После разговора с 'жандармом', как стал про себя называть капитана Степанова, инженер
Колмогоров, он стал вспоминать все, что он помнил про мины заграждения. Работая на Обуховском заводе, он, конечно, имел представление об устройстве якорных мин заграждения образца 98 и 908 г.г. Подумав о годах принятия на вооружения этих мин, Павел Матвеевич про себя усмехнулся: 'Надо-же, девятьсот восемь и девяносто восемь'.
Но что можно сделать в Севастополе? Первый визит, необходимо сделать в мастерские флота, посмотреть какой станочный парк имеется. Посмотреть на запасы металла. Если бы Колмогоров сейчас был в Николаеве, там, где находились верфи, он наверняка бы нашел то, что его интересовало. Севастополь никогда не был городом кораблестроителей. Максимум, на что можно было рассчитывать - это ремонтные мастерские, обслуживающие повседневные нужды флота.

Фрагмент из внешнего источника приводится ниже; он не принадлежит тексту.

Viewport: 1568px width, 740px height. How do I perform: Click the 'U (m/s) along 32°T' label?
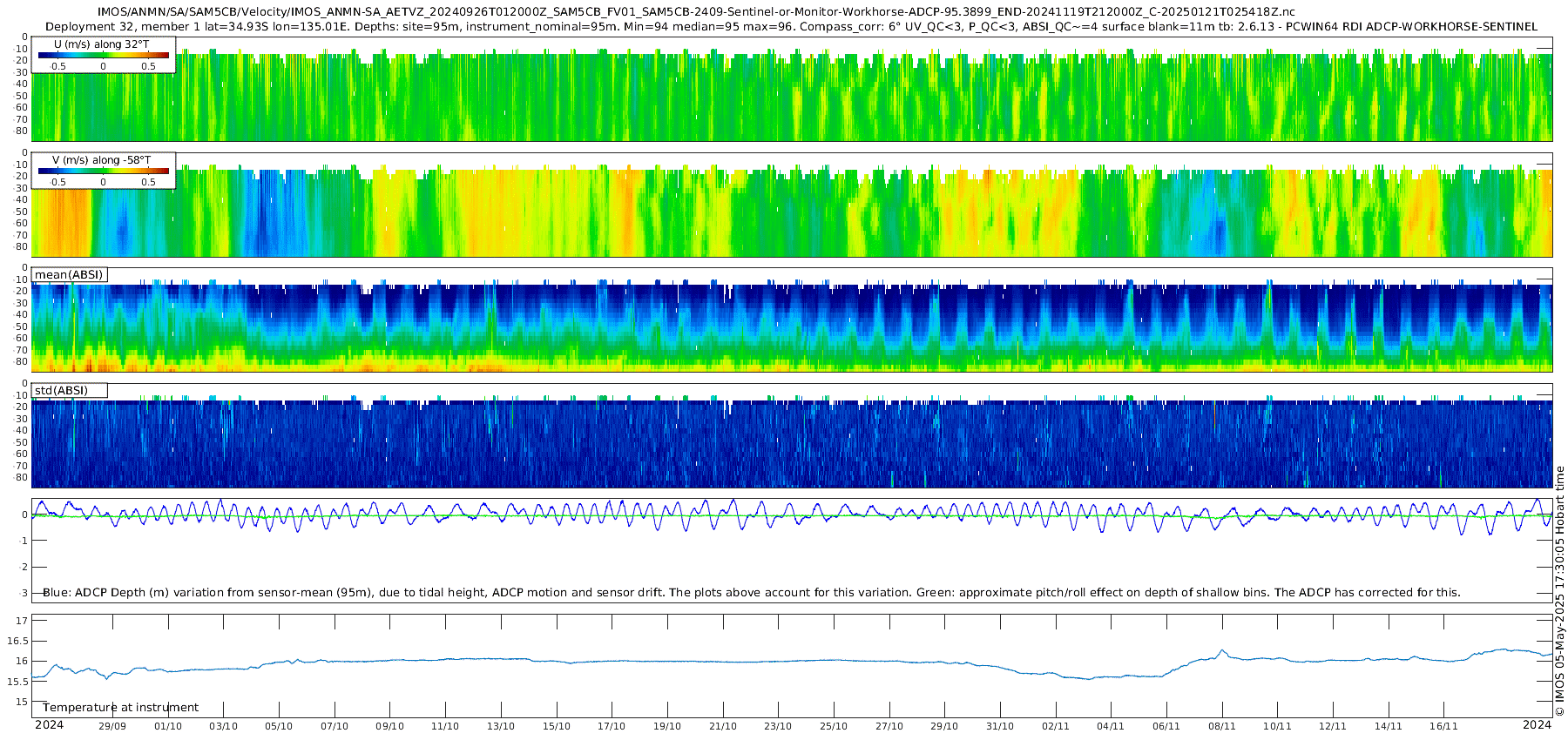[101, 44]
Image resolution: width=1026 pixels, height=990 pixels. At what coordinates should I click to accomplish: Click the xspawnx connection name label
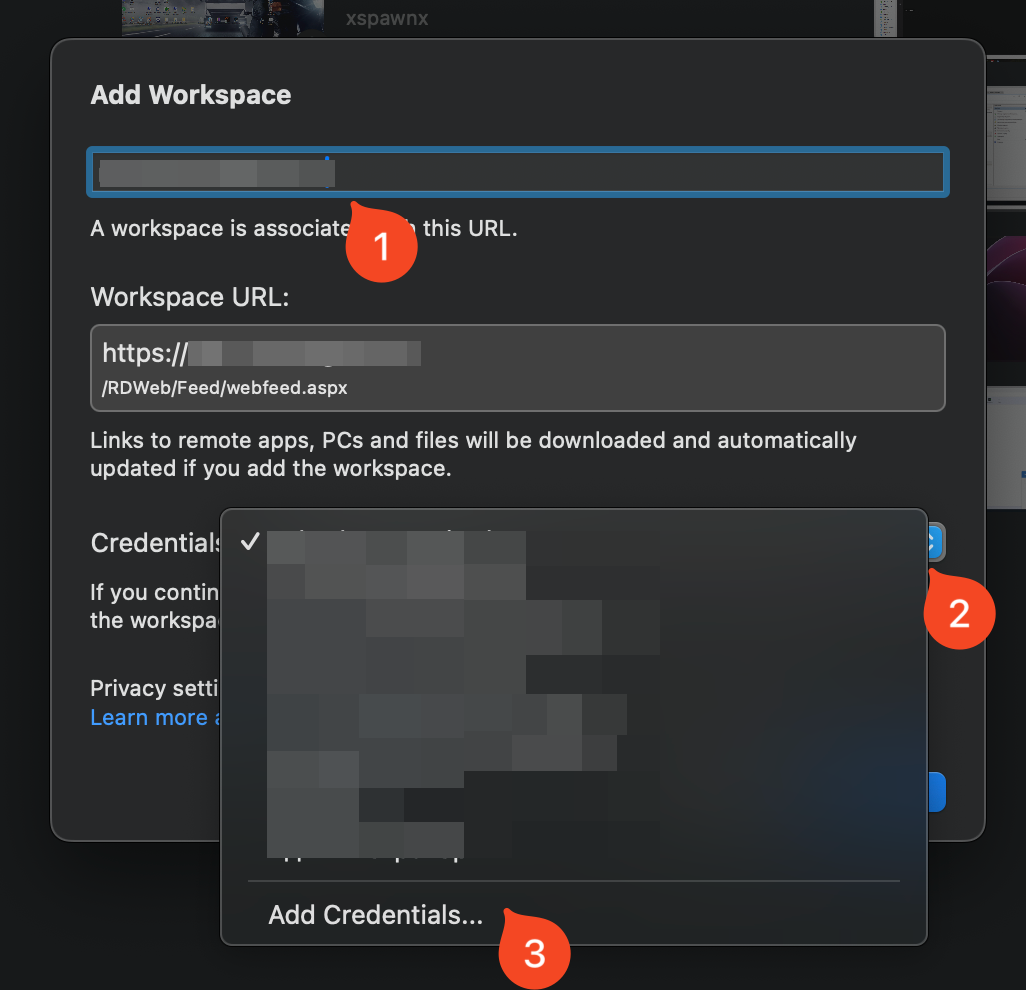pyautogui.click(x=386, y=18)
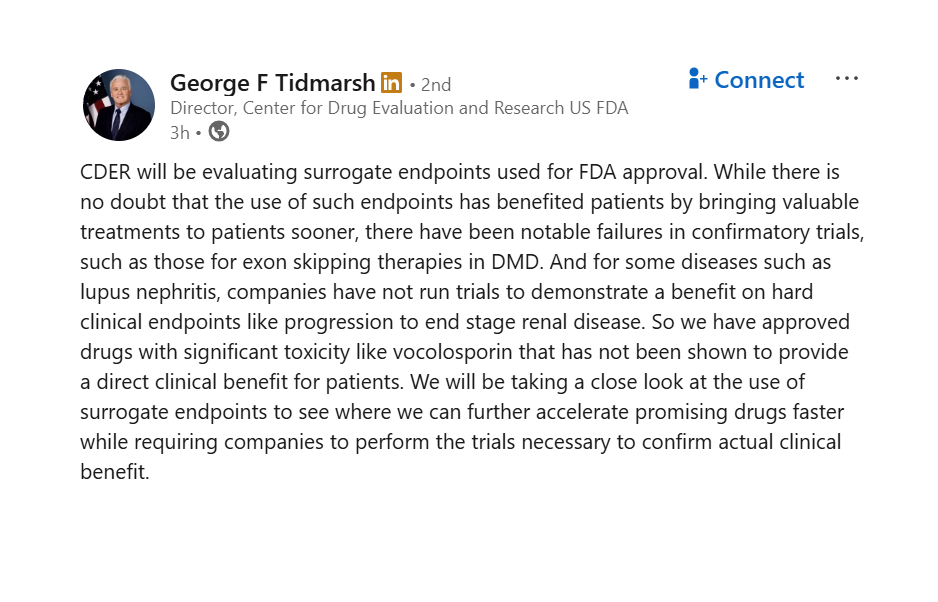
Task: Click the abbreviation DMD in the post
Action: coord(501,262)
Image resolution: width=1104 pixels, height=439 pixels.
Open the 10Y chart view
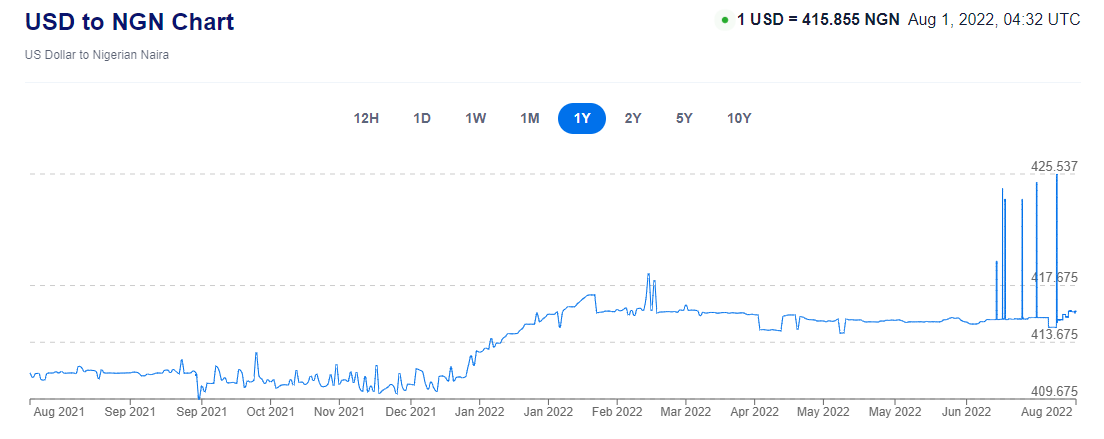pos(739,118)
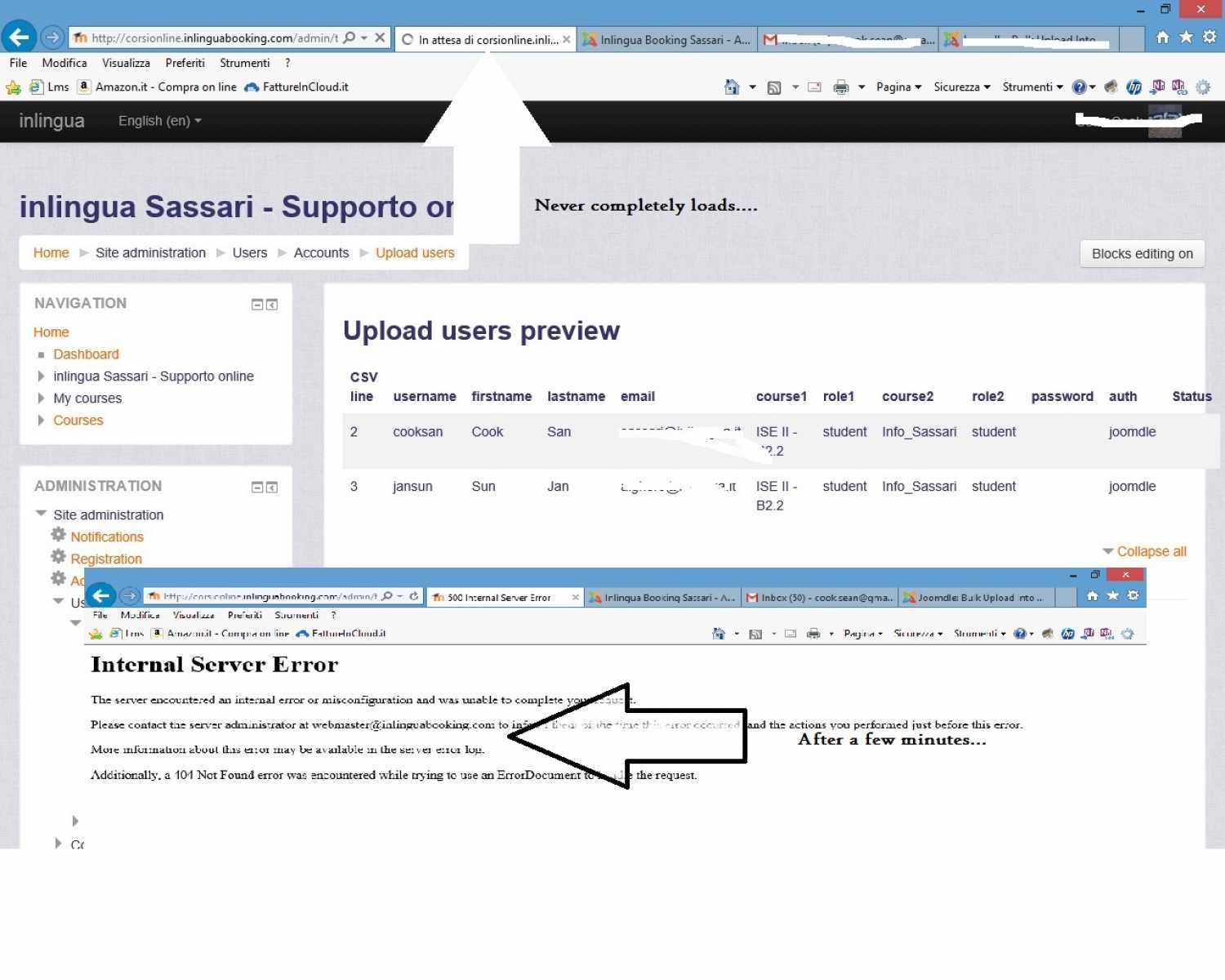This screenshot has width=1225, height=980.
Task: Click the printer icon in toolbar
Action: pyautogui.click(x=840, y=87)
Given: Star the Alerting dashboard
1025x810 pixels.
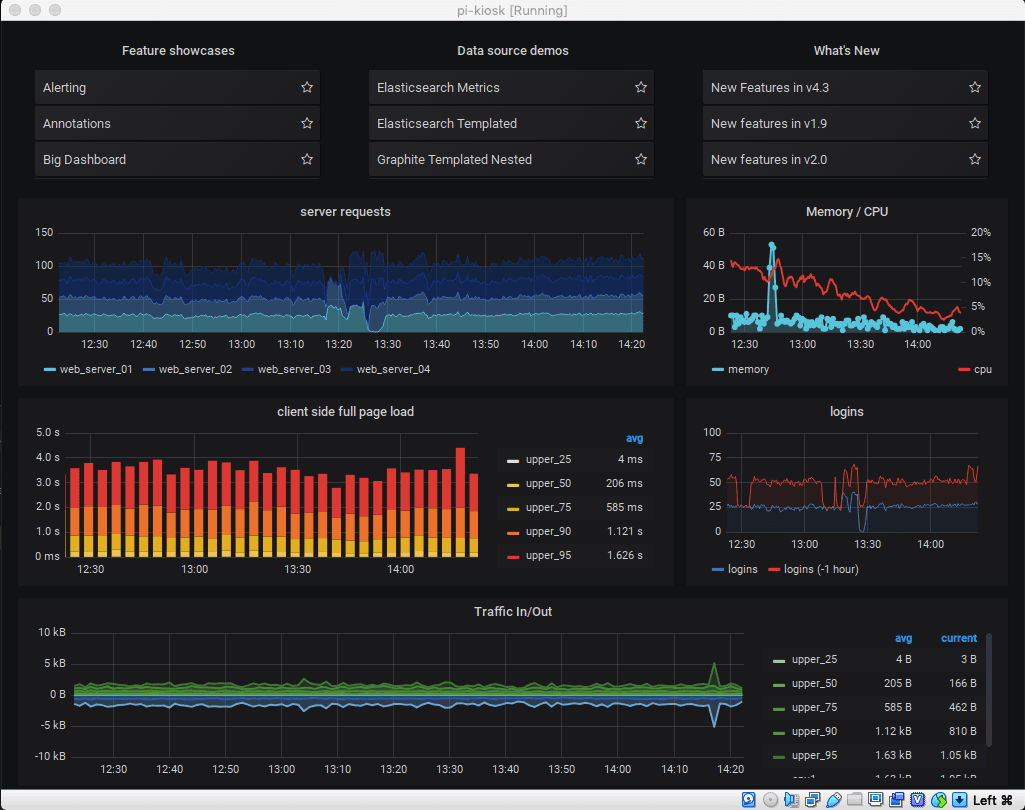Looking at the screenshot, I should [x=307, y=88].
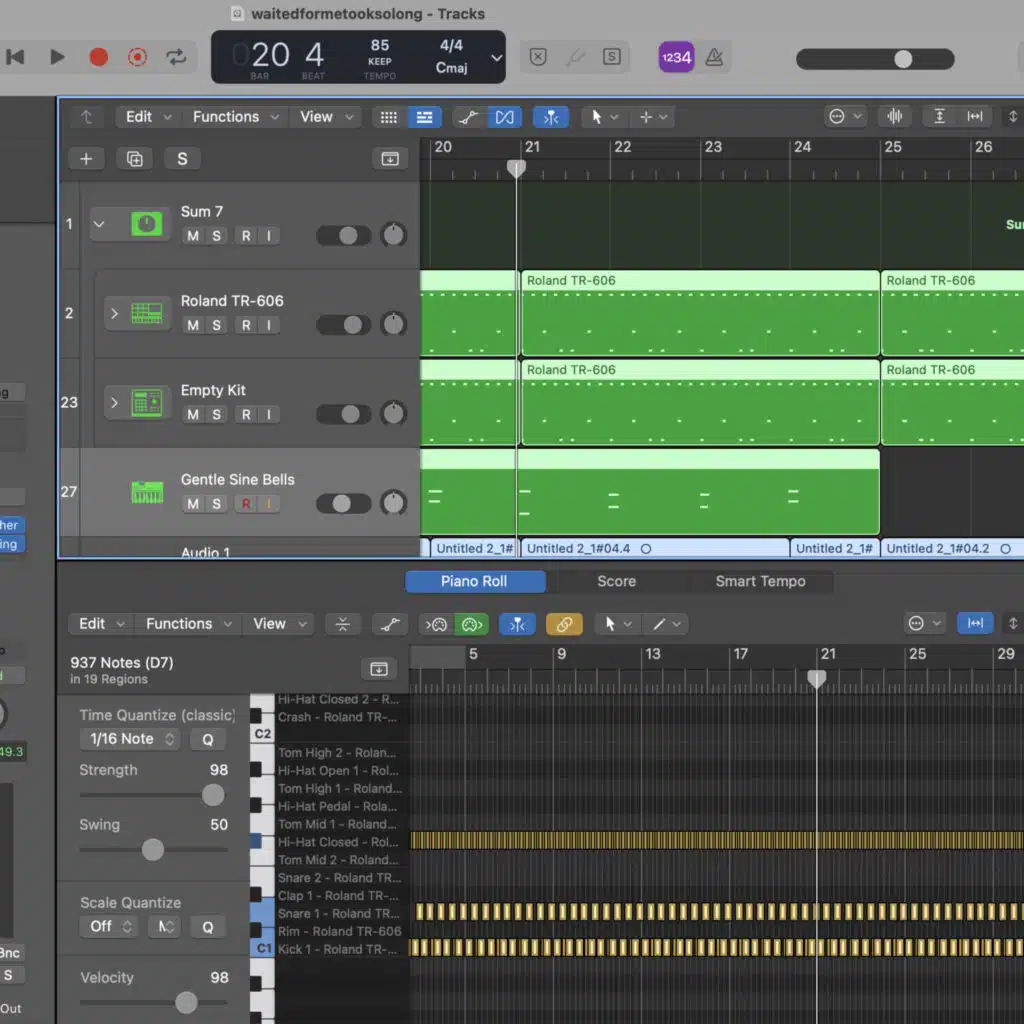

Рассчитывать на листы железа, покрытые цинком, предохраняющим от коррозии, для изготовления корпусов мин не приходилось. Если что-то и есть, то это небольшой запас листов меди запасенных для ремонта обшивки корпусов кораблей с целью предотвращения от обрастания. Доки в Севастополе были. Было так называемое Лазаревское адмиралтейство, это Колмогоров уже знал. Отставив на время мысли о том, чем он будет снаряжать мины, Павел Матвеевич, решил прогуляться на Корабельную сторону, взяв с собой всех четверых рабочих со станции Тарнополь, которые составляли ему компанию в этой несчастной экспедиции к железнодорожным мастерским Злочева. Вместо хорошо обдуманного плана починки насоса, с помощью которого можно было бы подавать воду для питания паровозов на станции, извольте думать о производстве мин заграждения в Севастополе.
Размышляя о том, что произошло инженер, практически постоянно испытывал удивление.
Господа военные, очень уж быстро пришли к мнению о том, что и как надо делать. Ларионов, так тот вообще никого не спрашивал и не советовался. Успев побывать в армии, призванный из запаса, прапорщик Колмогоров успел 'понюхать пороха'. Побывал в нескольких боях в составе третьей армии генарала Радко-Дмитриева, демобилизованный в пятнадцатом году, когда всех инженеров вымели из армии для усиления военного производства, он вполне себе представлял настроение военного человека, всю свою жизнь готового к мгновенным изменениям и в собственной судьбе. Что уж говорить про изменение внешних так сказать, обстоятельств, но произошедшее с полком и приданной ему артиллерией, связистами и саперами выходило за рамки всего, что инженер представлял и к чему был готов.
Офицеры полка уж слишком быстро, по мнению инженера, приняли как данность, то, что все оказались во времени отстоящем на пятьдесят девять лет назад. Никаких рефлексий! Отец Зосима провозгласил, а остальные согласились - Божье провидение. Спорить с полковым попом, инженер счел для себя невозможным. Наверное, есть какое-то научное объяснение тому, что произошло, но пока оно не известно. Спорить с людьми инженер вообще считал глупостью, руководствуясь древней формулой, что 'один из спорящих дурак, потому как не знает правды, другой подлец, потому как ее знает'. Быть дураком не хотелось, а подлецом Павел Матвеевич быть не мог, потому, как сам не представлял, что - же такое приключилось.